登山とは方向性が異なりますがこちらの記事で触れています。
脚力を支えるのが脊柱起立筋です
脚力(ヒップも含む)が強くても肝心な体幹部が弱いと長時間、荷物を背負って歩いていると体が直立姿勢を保持できずバテてきます。
荷物を背負って姿勢を保持する筋力は脚力とは別のアプローチが必要です。
(もっとも高頻度で荷物を背負って山に行く人には関係のない話ですが)
荷物を支えるには体幹部の中でも背骨付近の脊柱起立筋が必要です。
脊柱起立筋は体の中でも最も大きな筋力を発揮できる筋肉です。
例えば、日常生活ではこんなシーンで脊柱起立筋のお世話になっています。
- 段ボールに入った荷物を両手で持って歩く
- 机を持ち上げて保持する
- 床に置いた荷物を台の上に持ち上げる
これらには脚の動作も伴っていますよね。
脚と脊柱起立筋は個別の機能ではなく連動した機能とした捉えましょう。
2つで一つの機能です。
逆もまた然り。
脚の機能は脊柱起立筋が機能して活きるんですよ。
脊柱起立筋の筋力維持・向上に対するアプローチ
例えば、毎週、テント泊装備で登山に出かけるような人は、脊柱起立筋を特別に鍛えなくても荷物を背負って歩いているだけで使ってますので特別に鍛える必要がありません。
(私はこれとは別の目的で鍛えています)
しかし、現実的には毎週テント装備で登れるのは季節を選びますし、コロナ禍になってから予約制が導入されたこともあり難しくなりました。

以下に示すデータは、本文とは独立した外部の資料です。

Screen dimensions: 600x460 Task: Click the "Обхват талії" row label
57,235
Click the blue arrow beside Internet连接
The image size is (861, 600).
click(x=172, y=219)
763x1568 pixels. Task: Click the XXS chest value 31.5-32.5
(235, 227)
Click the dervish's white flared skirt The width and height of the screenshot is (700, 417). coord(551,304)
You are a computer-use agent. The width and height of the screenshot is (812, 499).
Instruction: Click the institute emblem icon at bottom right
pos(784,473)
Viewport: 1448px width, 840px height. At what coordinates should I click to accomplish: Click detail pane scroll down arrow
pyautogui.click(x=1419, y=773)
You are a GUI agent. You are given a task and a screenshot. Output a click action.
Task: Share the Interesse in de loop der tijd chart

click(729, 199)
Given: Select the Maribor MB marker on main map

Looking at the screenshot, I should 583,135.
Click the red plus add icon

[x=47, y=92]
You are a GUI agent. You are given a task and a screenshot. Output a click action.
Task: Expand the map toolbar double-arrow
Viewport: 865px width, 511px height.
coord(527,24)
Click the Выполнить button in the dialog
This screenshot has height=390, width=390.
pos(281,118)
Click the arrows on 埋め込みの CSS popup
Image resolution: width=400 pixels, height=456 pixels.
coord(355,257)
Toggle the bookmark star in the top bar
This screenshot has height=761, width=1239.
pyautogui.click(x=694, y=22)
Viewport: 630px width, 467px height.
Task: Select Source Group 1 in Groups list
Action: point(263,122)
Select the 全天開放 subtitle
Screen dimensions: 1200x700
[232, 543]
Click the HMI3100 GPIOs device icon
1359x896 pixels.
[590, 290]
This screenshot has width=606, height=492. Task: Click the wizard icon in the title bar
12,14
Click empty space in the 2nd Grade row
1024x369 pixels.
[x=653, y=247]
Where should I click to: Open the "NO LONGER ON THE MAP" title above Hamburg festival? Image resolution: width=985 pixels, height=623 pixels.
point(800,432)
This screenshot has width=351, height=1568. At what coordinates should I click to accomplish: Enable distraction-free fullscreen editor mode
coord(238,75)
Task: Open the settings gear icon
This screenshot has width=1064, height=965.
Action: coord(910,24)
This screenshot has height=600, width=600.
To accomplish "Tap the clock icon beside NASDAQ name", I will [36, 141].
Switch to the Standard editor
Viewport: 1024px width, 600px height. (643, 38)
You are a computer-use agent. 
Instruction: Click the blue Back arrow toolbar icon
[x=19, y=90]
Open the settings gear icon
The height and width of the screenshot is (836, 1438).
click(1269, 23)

なので、日帰り装備の荷物で登山をやることも少なくないですよね。
ブランクがあると重い荷物を背負った時の耐性が弱くなります。
いかに筋肉への刺激を抜かりなく定期的に入れておくかが肝になります。
そう言った観点からも脊柱起立筋を鍛えておくといいですね。
鍛えるアプローチ方法は3つあります。
- デッドリフトをやる
- ケトルベル(またはダンベルでもOK)でスイング運動をやる
- ブリッジ運動をやる
あくまでも脊柱起立筋を鍛えるということが目的であればどれを選んでもOKです。
実用性に着目するならケトルベルでスイング運動ですね。
なぜならば、怪我のリスクが低く、部屋の占有面積を取らずに、脊柱起立筋、ハムストリングス、ヒップを同時に鍛え上げ、かつ、心肺機能への刺激も期待できるからです。
詳しくはこちらの記事をご覧ください。
道具に依存するのが嫌な方はブリッジ運動(こちらの記事で触れてます)ですね。
ただ、手首や肩周りの柔軟性がないとできないので先ずは柔軟性を身につけるのが先決ですね。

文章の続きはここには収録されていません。